Here are my experiment settings:

Native: UBUNTU 18.04.2 LTS, 16 cores@2.00GHz, 1 NVIDIA Tesla P100 PCIe 16GB GPU, both NAMD and CPU-bound benchmark launch 16 threads and run simultaneously on the machine.

VM: Built on the same native machine above, VMM is KVM, two VMs are created and both use UBUNTU 18.04.2 LTS
       VM1 (runs NAMD) – 16 VCPUs (one-on-one pinned on cores), 1 NVIDIA Tesla P100 PCIe 16GB GPU (using Direct-Passthrough)
       VM2 (runs CPU-bound benchmark) – 16 VCPUs (one-on-one pinned on cores)

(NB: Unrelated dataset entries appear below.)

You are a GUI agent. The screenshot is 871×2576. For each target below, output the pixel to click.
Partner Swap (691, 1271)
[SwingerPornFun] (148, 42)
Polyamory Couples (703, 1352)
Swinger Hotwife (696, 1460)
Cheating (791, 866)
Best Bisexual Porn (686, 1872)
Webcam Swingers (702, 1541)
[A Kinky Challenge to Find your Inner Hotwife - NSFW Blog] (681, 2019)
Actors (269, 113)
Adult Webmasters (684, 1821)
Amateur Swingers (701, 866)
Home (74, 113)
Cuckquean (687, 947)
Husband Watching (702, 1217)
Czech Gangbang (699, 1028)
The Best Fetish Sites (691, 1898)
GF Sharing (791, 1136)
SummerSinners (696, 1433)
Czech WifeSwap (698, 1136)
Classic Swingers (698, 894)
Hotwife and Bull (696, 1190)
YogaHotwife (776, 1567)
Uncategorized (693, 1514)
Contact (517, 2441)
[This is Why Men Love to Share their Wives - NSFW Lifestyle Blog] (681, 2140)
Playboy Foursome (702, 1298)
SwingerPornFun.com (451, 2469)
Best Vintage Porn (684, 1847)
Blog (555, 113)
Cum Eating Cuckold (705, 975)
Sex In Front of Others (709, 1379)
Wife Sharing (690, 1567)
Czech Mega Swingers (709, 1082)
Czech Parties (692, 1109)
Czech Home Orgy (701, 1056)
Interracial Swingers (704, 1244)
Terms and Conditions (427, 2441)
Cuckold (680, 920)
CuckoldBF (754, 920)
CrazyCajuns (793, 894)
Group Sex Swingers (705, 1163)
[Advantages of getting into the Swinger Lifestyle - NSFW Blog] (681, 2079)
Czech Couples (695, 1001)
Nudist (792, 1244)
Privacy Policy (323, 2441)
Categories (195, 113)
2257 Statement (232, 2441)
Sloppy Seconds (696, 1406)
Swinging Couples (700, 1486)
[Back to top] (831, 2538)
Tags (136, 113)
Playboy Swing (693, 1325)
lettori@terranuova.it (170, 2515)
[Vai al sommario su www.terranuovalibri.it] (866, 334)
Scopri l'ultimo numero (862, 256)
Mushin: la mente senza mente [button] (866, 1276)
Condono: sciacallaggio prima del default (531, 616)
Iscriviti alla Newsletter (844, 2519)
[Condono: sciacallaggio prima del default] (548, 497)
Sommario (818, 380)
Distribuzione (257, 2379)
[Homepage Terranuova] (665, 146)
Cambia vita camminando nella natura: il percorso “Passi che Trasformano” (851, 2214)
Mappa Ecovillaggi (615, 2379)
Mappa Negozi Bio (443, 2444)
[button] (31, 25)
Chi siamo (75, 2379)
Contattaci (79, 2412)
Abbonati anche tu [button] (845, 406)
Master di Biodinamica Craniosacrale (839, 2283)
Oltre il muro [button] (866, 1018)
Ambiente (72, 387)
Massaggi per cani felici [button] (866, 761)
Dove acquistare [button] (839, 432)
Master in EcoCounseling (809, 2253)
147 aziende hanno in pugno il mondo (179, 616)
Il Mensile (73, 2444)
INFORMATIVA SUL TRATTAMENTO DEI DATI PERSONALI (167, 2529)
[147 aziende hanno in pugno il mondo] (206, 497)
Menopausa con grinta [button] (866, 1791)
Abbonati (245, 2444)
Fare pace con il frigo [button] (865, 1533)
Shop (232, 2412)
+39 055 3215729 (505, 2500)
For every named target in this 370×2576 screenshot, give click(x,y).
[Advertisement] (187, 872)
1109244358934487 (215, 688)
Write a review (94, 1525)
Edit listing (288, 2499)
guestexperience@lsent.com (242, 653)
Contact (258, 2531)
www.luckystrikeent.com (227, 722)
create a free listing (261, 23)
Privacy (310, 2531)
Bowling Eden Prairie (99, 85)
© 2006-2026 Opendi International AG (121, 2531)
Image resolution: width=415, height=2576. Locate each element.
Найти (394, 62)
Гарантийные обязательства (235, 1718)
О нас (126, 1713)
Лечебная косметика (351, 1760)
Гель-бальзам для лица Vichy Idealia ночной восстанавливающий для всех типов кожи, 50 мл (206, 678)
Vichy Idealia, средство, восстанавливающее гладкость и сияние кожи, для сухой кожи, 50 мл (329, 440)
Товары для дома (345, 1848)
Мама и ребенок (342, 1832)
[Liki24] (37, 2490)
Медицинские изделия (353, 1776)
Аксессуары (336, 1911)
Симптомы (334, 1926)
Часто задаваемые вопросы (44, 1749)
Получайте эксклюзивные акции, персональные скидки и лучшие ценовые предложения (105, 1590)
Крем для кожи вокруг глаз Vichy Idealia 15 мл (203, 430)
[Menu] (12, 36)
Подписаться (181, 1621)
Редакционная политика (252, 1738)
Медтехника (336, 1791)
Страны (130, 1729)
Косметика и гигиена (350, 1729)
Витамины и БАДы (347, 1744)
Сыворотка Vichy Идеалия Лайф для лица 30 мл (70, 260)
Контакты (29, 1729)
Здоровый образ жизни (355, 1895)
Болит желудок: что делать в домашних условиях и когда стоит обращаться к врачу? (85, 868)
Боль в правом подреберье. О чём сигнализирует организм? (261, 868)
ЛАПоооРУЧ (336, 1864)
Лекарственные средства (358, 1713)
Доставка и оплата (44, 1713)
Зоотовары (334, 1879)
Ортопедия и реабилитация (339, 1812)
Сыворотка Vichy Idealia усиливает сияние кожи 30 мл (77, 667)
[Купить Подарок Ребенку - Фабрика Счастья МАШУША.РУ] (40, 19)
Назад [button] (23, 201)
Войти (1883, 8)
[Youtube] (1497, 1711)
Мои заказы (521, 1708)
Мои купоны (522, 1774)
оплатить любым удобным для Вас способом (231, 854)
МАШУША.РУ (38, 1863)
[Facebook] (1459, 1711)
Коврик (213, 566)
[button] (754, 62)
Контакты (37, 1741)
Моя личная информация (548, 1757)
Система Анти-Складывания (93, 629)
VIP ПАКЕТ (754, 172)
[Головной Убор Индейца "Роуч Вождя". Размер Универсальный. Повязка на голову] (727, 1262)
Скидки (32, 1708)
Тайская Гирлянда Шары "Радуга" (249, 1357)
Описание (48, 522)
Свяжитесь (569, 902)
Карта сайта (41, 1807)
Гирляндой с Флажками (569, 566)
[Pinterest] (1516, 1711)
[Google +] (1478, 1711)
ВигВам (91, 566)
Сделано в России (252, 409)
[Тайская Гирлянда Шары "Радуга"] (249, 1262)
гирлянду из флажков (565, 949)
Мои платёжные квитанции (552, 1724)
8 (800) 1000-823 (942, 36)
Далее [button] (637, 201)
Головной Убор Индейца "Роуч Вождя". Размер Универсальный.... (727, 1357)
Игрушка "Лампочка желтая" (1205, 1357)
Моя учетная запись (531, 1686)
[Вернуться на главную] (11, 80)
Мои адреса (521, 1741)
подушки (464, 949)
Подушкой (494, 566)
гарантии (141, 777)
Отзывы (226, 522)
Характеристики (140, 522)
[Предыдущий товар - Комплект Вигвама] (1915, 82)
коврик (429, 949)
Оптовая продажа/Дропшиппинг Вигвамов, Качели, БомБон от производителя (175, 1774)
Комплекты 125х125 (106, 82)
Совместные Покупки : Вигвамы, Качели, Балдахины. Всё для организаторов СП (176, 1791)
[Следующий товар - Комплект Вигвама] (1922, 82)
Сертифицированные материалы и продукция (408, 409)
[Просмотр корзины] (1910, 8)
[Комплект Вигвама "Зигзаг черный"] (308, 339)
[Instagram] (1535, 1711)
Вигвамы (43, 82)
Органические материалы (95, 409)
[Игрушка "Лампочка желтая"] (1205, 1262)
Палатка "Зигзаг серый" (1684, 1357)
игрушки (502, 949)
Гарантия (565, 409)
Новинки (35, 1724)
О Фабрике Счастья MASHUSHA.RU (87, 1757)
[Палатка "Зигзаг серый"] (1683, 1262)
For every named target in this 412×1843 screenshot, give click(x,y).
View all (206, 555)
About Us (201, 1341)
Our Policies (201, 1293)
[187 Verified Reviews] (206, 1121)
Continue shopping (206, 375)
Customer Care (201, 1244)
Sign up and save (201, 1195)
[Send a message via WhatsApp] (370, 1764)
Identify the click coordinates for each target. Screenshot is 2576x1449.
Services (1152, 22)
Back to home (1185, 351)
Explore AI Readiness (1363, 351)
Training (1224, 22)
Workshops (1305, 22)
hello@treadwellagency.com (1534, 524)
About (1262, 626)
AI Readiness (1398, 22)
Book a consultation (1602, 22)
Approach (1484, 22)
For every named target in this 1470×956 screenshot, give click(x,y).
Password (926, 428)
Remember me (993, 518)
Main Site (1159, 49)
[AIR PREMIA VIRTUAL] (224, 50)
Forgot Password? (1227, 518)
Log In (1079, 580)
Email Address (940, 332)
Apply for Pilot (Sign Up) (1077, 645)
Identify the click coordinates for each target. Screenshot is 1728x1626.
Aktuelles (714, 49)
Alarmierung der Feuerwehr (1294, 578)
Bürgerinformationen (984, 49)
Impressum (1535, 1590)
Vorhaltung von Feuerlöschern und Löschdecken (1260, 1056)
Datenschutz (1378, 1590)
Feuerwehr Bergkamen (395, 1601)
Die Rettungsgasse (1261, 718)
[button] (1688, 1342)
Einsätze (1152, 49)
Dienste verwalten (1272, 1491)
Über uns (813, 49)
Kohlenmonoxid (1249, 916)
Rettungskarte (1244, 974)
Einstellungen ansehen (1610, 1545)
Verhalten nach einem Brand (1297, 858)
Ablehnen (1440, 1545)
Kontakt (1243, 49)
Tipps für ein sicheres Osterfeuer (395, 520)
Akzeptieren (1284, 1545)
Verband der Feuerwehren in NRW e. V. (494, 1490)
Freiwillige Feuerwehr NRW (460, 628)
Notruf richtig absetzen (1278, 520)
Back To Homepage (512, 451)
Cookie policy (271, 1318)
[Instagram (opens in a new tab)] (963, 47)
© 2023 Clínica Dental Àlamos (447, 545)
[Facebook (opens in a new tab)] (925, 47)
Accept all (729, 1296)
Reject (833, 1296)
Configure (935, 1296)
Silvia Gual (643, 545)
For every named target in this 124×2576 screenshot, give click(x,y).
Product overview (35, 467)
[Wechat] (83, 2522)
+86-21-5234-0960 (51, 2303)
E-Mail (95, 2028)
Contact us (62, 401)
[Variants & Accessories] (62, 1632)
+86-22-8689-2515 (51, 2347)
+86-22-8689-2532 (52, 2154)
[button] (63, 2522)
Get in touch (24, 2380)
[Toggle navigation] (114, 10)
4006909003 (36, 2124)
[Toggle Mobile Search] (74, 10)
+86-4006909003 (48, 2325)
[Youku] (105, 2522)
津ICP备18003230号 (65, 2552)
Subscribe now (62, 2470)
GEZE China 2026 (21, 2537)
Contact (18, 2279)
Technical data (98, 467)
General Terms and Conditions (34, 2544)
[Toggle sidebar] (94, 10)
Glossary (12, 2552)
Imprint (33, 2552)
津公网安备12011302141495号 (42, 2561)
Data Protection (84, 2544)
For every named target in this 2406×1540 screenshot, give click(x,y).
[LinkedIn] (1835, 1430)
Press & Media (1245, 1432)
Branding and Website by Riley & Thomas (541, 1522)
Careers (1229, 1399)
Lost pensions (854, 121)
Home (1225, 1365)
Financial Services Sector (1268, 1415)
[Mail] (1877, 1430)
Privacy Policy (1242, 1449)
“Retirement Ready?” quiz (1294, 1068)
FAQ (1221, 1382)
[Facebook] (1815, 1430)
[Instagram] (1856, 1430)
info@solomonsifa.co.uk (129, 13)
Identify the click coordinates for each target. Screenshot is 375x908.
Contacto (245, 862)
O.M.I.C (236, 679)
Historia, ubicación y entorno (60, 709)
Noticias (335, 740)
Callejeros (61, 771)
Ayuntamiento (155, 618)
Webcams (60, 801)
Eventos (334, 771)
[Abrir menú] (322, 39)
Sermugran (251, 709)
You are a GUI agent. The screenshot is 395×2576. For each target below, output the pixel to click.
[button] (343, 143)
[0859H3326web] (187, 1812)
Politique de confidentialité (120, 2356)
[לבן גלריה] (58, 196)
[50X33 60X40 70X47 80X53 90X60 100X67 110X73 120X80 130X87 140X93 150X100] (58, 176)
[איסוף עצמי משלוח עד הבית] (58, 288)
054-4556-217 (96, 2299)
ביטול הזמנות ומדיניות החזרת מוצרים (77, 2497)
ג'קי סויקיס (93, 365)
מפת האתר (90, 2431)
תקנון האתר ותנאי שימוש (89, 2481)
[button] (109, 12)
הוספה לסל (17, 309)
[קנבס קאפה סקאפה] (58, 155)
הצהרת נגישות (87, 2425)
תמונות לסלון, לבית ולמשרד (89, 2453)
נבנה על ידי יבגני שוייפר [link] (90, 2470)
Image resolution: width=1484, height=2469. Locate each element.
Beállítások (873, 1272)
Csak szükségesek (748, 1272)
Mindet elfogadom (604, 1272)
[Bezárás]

The command to run NAMD is ./namd2 +p 16 +devices 0  apoa1/apoa1.namd
The co-running CPU-bound program uses 1600% of CPU if it is running alone on the native machine or the VM.

Here is the result (run time and GPU utilization of NAMD):
Native: 
          Execution time: 85.1 seconds
          GPU utilization: 21.5%
VM:
          Execution time: 69.5 seconds
          GPU utilization: 29.0%

The native execution of NAMD under the interference from the CPU-bound program has a higher execution time and lower GPU utilization which is contradicting theoretical beliefs. Do you know what could be the problem or how I can analyze this observation with more experiments?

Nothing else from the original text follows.